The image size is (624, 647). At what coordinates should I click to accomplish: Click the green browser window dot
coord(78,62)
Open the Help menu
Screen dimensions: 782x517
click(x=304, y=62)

================

EXERCISE REQUIREMENTS:
Copy out every line above word for word, keeping the same order.

CORRECT ANSWER:
The image size is (624, 647). At what coordinates should I click to accomplish: Click the green browser window dot
coord(78,62)
Open the Help menu
Screen dimensions: 782x517
click(x=304, y=62)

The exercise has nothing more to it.